● Sezione del documento
-.-.-
Sesso. La teoria del conflitto.

La teoria del conflitto poggia su tre assunti: "Il primo afferma che gli individui possiedono un certo numero di "interessi" di base che essi cercano di realizzare e che non sono peculiari di ogni singola società ma piuttosto comuni a tutte (...). Seconda e centrale per l'intera prospettiva del conflitto, è l'enfasi sul concetto di potere come nucleo della struttura e delle relazioni sociali e sulla conseguente lotta per ottenerlo (...). Il terzo aspetto distintivo della teoria del conflitto è la visione dei valori e delle idee come se fossero armi e non strumenti" [Wallace Wolf 1985:92-93].
Il rapporto tra i sessi, che si esplica nella relazione matrimoniale, è basato su uno dei massimi conflitti. Da questo tipo di impostazione derivano due diverse scuole sociologiche, la scuola dialettica e quella relativistica, facenti capo rispettivamente a Marx e a Weber.

Secondo la teoria marxista, le donne sono vittime dell'oppressione della società capitalistica e della famiglia borghese. Marx ed Engels [1962] sostengono che il borghese vede nella moglie un mero strumento di produzione. La rivoluzione neolitica, definita da questi come la grande sconfitta storica del sesso femminile, avrebbe comportato grandi progressi per l'umanità ma anche la creazione di istituzioni, la proprietà privata e la famiglia, che ne avrebbero comportato la sottomissione. Gli uomini in questo modo avrebbero creato meccanismi per controllare le donne in modo da assicurare ai propri figli la trasmissione della proprietà privata [Engels 1976]. Lo sfruttamento dell'uomo nei confronti della donna deriva dal modo di produzione capitalistica e dalla funzione della proprietà privata; dunque la questione femminile si inserisce negli obiettivi politici del comunismo. Scrive Clara Zetkin [1948:78], riferendo le parole di Lenin durante un colloquio con lei: "Le tesi devono mettere bene in luce che soltanto attraverso il comunismo si realizzerà la libertà della donna [..]. Il movimento comunista femminile deve essere un movimento di massa, una parte del movimento generale di massa, non solo del proletariato ma di tutti gli sfruttati e di tutti gli oppressi, [...]. Dobbiamo attrarle [le donne] dalla nostra parte perchè contribuiscano alle nostre lotte e particolarmente alla trasformazione comunista della società. Senza le donne non può esistere un vero movimento di massa."
-.-.-
● Compiti ed esercizi
A - Modifica le voci nel tratto che va dalla riga contenente "[button] (424, 65)" fino all'ultima voce, entrambe incluse. Sostituisci "Guru" con "Cikgu", lascia invariato tutto il resto e ometti le immagini.
B - Prosegui il brano sulla teoria del conflitto applicata ai sessi a partire dalla sua ultima frase.

● Voci da un dataset di puntamento
-.-.-
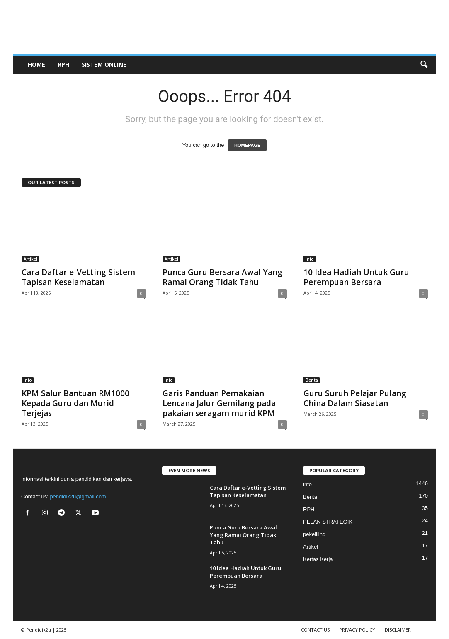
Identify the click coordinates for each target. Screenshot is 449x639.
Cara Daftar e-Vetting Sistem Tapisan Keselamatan (78, 277)
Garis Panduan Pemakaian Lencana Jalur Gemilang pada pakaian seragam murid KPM (219, 403)
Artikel (30, 259)
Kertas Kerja (318, 559)
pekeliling (314, 534)
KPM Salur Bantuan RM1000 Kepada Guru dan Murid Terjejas (75, 403)
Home (36, 64)
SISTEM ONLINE (104, 64)
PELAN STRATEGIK (327, 522)
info (310, 259)
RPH (63, 64)
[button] (424, 65)
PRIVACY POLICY (357, 630)
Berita (312, 380)
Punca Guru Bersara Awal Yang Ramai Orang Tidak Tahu (222, 277)
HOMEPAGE (247, 145)
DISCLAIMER (398, 630)
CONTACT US (315, 630)
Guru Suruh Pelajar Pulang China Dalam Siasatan (354, 398)
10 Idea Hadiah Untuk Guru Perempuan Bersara (356, 277)
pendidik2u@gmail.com (78, 496)
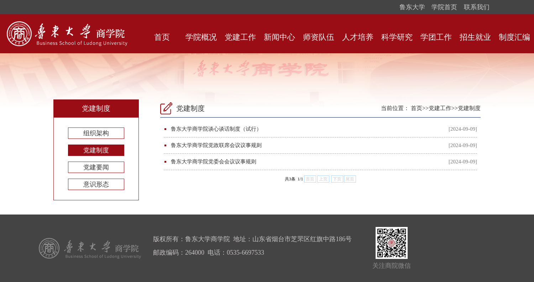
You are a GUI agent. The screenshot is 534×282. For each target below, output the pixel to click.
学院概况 (201, 37)
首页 (162, 37)
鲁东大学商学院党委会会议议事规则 (213, 161)
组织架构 (96, 133)
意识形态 (96, 184)
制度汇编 (514, 37)
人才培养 (357, 37)
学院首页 (444, 7)
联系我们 (477, 7)
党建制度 (96, 150)
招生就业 (475, 37)
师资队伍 (318, 37)
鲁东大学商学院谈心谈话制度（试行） (216, 129)
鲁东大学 (412, 7)
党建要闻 (96, 167)
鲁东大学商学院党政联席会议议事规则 (216, 145)
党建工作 (240, 37)
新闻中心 (279, 37)
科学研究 (397, 37)
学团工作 (436, 37)
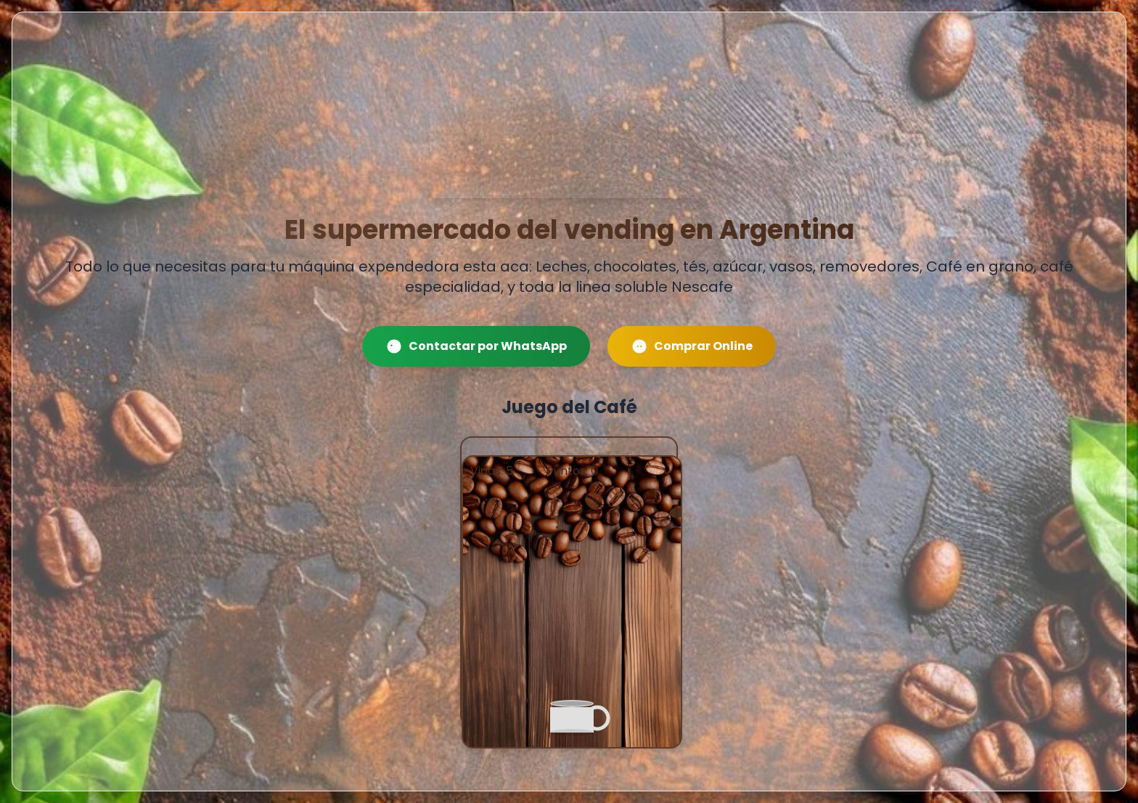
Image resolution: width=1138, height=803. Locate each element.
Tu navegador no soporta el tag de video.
-.-.-
● Risultati attesi
A -
[button] (424, 65)
PRIVACY POLICY (357, 630)
Berita (312, 380)
Punca Cikgu Bersara Awal Yang Ramai Orang Tidak Tahu (222, 277)
HOMEPAGE (247, 145)
DISCLAIMER (398, 630)
CONTACT US (315, 630)
Cikgu Suruh Pelajar Pulang China Dalam Siasatan (354, 398)
10 Idea Hadiah Untuk Cikgu Perempuan Bersara (356, 277)
pendidik2u@gmail.com (78, 496)
You are a GUI agent. The screenshot is 534×282. For each target below, output the pixel to click.
学院概况 (201, 37)
首页 (162, 37)
鲁东大学商学院党委会会议议事规则 (213, 161)
组织架构 (96, 133)
意识形态 (96, 184)
制度汇编 (514, 37)
人才培养 (357, 37)
学院首页 (444, 7)
联系我们 (477, 7)
党建制度 (96, 150)
招生就业 (475, 37)
师资队伍 (318, 37)
鲁东大学商学院谈心谈话制度（试行） (216, 129)
鲁东大学 (412, 7)
党建要闻 (96, 167)
鲁东大学商学院党政联席会议议事规则 (216, 145)
党建工作 (240, 37)
新闻中心 (279, 37)
科学研究 (397, 37)
学团工作 (436, 37)
Image resolution: width=1138, height=803. Locate each element.
Tu navegador no soporta el tag de video.

B -
La teoria di Marx ed Engels, e poi di Lenin [1948], inserisce il problema della posizione delle donne nella famiglia e nella società, in un quadro globale che vede il modo di produzione capitalistico come generatore di oppressione e dunque di conflitto; con la dittatura del proletariato si costruirà una società di uguali, il dominio di un sesso sull'altro cesserà.
Gran parte delle materialiste femministe reputa questa analisi inadeguata; secondo loro non ci troviamo semplicemente di fronte al corrispondente dell'oppressione esercitata dalla borghesia sul proletariato: "gli schiavi domestici non subiscono lo stesso sfruttamento degli schiavi salariati. Si dovrebbe pagare loro uno stipendio affinchè questo fosse vero" [Eisenstein 1979:23].
Kollontaj è stata forse colei che ha espresso con maggior forza punti di vista divergenti da quelli di Engels e di Lenin; secondo lei infatti l'origine dello sfruttamento dell'uomo sulla donna deriva non dalla proprietà privata, bensì dalla costruzione sociale della sessualità e dalla divisione del lavoro in base al sesso.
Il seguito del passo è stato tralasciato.